As Editor-in-Chief, I am delighted to welcome you to the first issue of Diabesity in Practice, official journal of the National Diabesity Forum and the first publication of its kind to address the now global epidemic of coexistent type 2 diabetes (T2D) and obesity – commonly known as “diabesity”. But what exactly do we mean by the term “diabesity”? What are the mechanisms underlying its development and what can we do to prevent and treat it? These are just some of the key questions we intend to tackle in Diabesity in Practice, with the aim to provide all healthcare professionals interested in diabetes and obesity with access to high-quality information on this evolving phenomenon.
What is diabesity?
The term “diabesity” was popularised in 1996 by Professor Elias Shafrir to illustrate the interrelationship between coexistent T2D and obesity. Both conditions have similar causes, such as unhealthy diet and lack of exercise, both are major cardiovascular risk factors, and both have seen a dramatic increase in prevalence in recent years. Obesity has now reached epidemic proportions; in the UK alone, almost two in every three adults, and almost one in every four children, are overweight or obese (Diabetes UK, 2010). Similarly, the prevalence of diabetes continues to grow unabated, now affecting an estimated 285 million people worldwide – 2.6 million in the UK alone (Diabetes UK, 2010).

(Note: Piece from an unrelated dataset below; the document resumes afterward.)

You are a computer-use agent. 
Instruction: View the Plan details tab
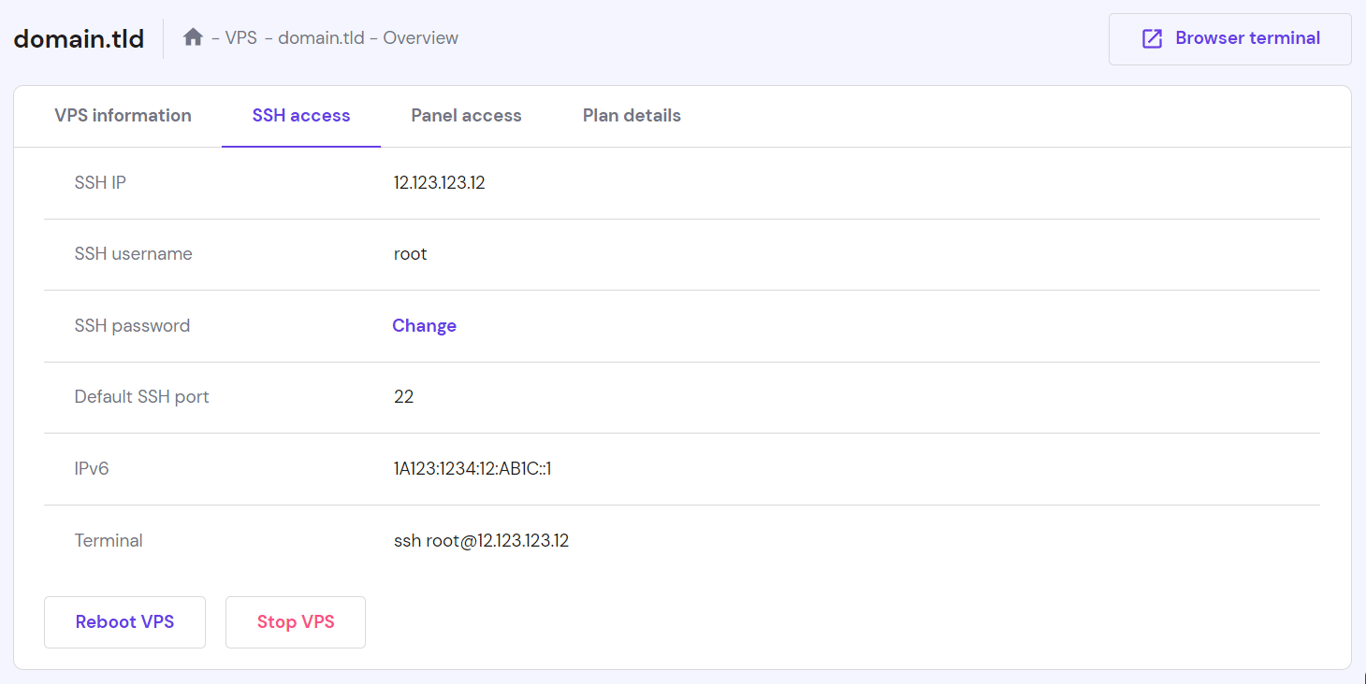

Depressingly, recent evidence shows that increasing levels of weight gain are also being observed in those with established T2D (Morgan et al, 2012) – compounding the problem and highlighting the inadequacy of our current approach to diabesity.
Economic impact
Diabesity is now one of the biggest threats to health and healthcare economies worldwide. In the UK, diabetes and obesity places considerable strain on an already stretched NHS budget. NHS costs attributable to overweight and obesity are projected to reach £9.7 billion by 2050, with wider costs to society estimated to reach £49.9 billion per year (Aylott et al, 2007), while diabetes spending accounts for an estimated 10% of the NHS budget every year (Department of Health, 2006). Moreover, obese people with diabetes have higher costs associated with their care when compared with people with diabetes who are not obese.
A unified approach to management?
This interrelationship poses a number of challenges for healthcare professionals. Weight control is clearly critical for limiting the development of glucose intolerance and progression from impaired glucose tolerance to diabetes, as well as for optimal management in those who develop T2D. However, a number of current diabetes therapies promote weight gain and therefore exacerbate weight problems in an already overweight population.
Does improving glycaemic control have to come at the cost of weight gain? Is weight loss a sensible strategy for improved glycaemic control? Questions such as these highlight the fact that obesity and diabetes are not only linked in terms of pathophysiology but are also intertwined on a number of levels, emphasising the need for a unified approach to clinical management.
Conclusion
Whether diabetes and obesity are entirely separate in their pathologies or whether they have a common underlying mechanism is still the topic of debate (Eckel et al, 2011); however, in day-to-day clinical practice, what is clear is that we should now be looking to address both conditions in a unified manner and not as two conditions in isolation.
Diabesity is a growing public health problem, and may well be one that can only be addressed fully by population-level interventions and education for diet and lifestyle change. At the healthcare coalface, however, Diabesity in Practice will explore current thinking with regard to prevention and management – both lifestyle and pharmacological – as well as potential strategies for the future, in a bid to assist healthcare professionals in their day-to-day management of people with diabesity.